**Listed entries**
___

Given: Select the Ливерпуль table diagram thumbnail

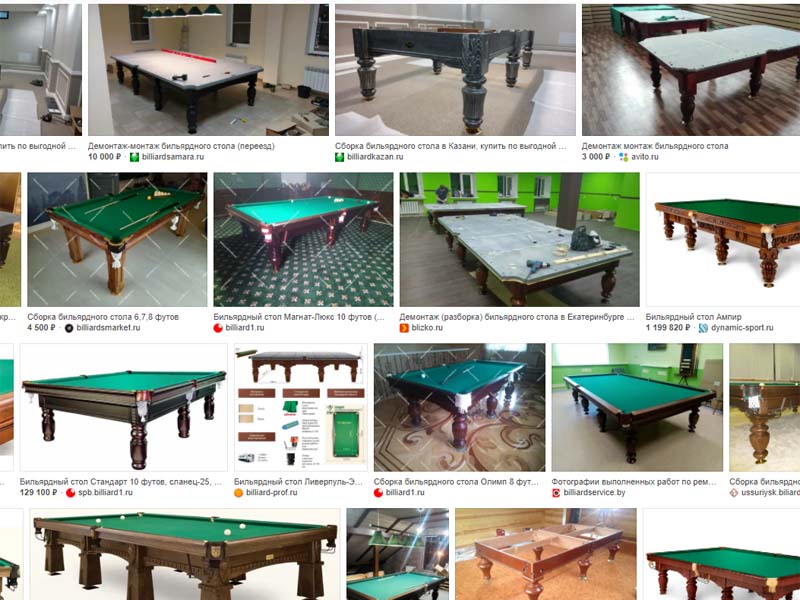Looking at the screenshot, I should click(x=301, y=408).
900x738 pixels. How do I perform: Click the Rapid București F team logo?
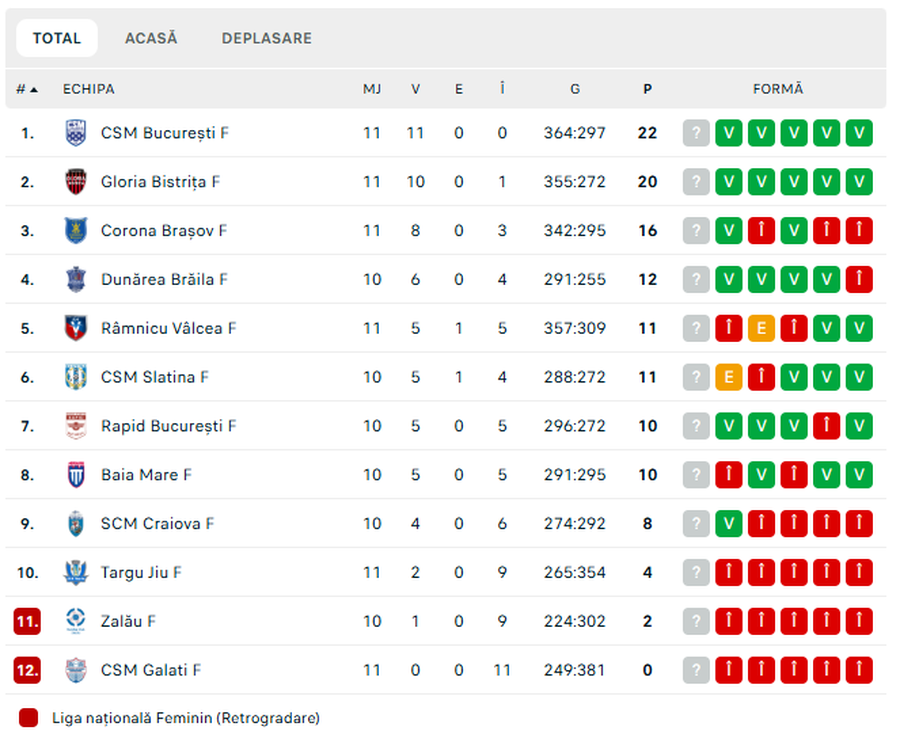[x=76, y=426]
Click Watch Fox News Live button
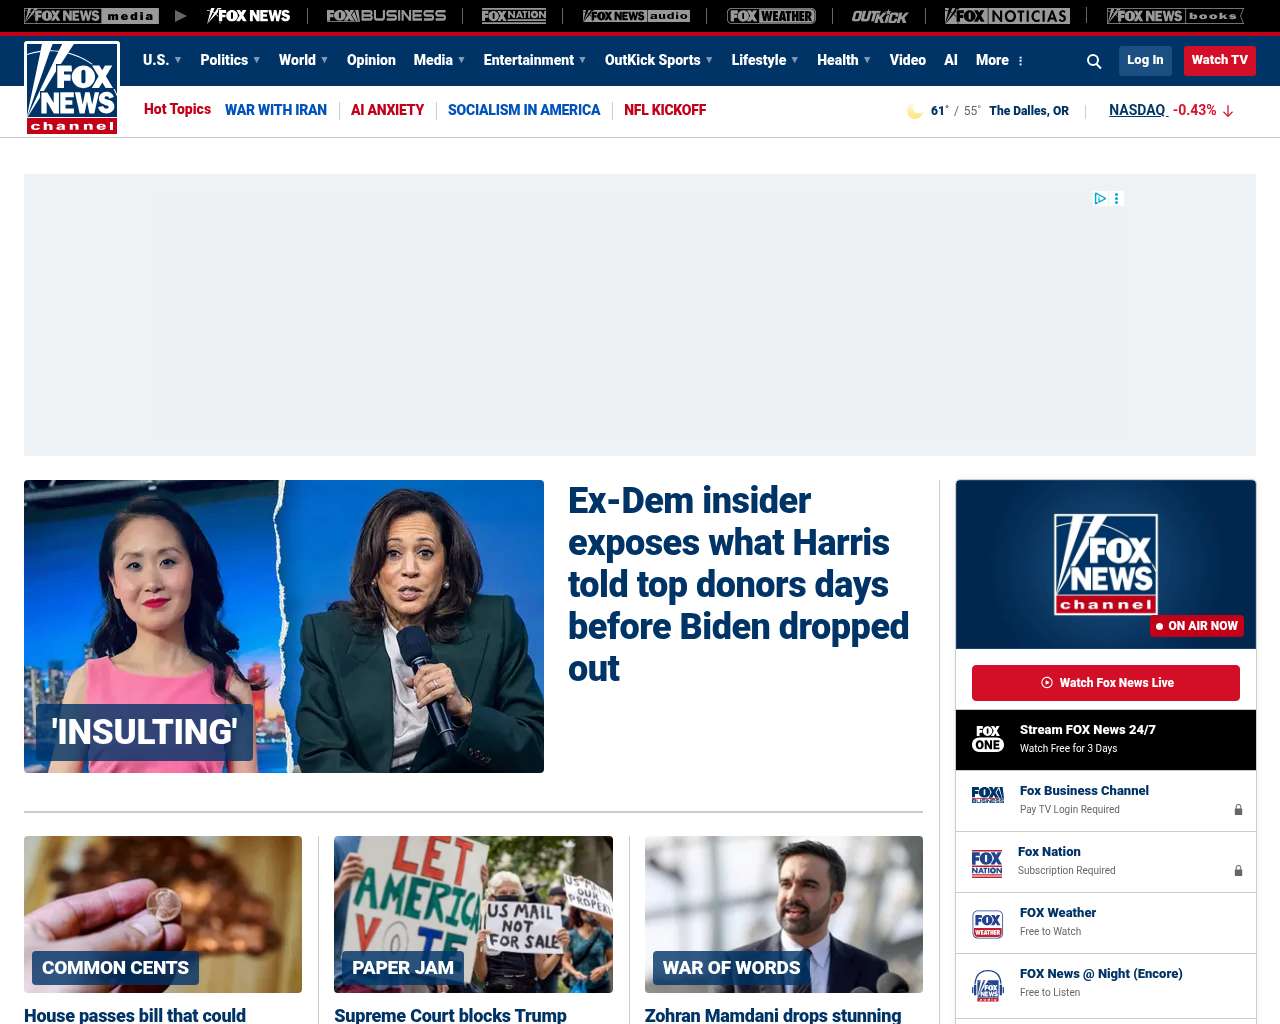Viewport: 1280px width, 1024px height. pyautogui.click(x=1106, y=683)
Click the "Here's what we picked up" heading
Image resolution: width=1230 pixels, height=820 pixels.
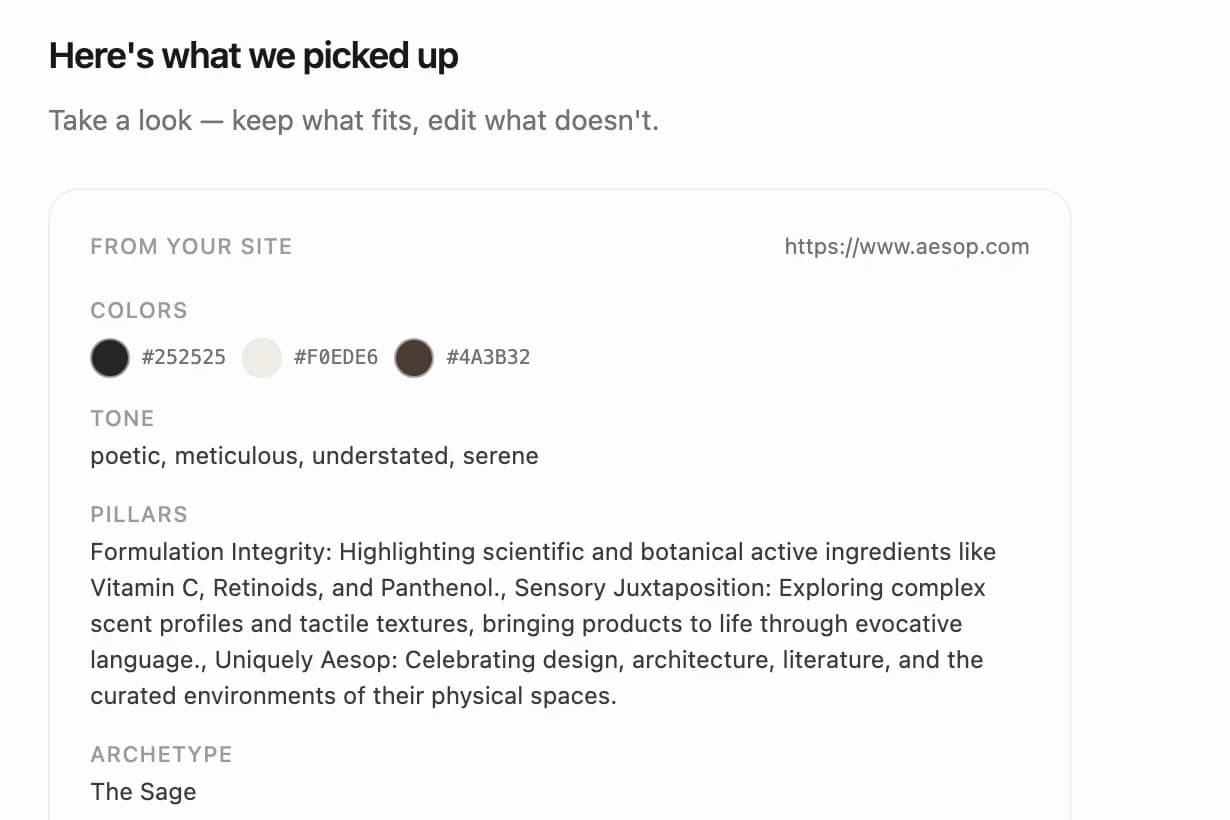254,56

___

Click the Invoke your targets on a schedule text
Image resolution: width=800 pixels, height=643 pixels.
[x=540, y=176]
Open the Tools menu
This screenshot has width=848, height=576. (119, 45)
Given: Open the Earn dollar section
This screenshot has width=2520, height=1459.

___

**Action item**
Among the entries above, the lines between the ones containing "Open the Tools menu" and "This screenshot has width=2520, height=1459.", inclusive, are to be transcribed exactly. No other line is to be given.

**Solution for this task**
Open the Tools menu
This screenshot has width=848, height=576. (119, 45)
Given: Open the Earn dollar section
This screenshot has width=2520, height=1459.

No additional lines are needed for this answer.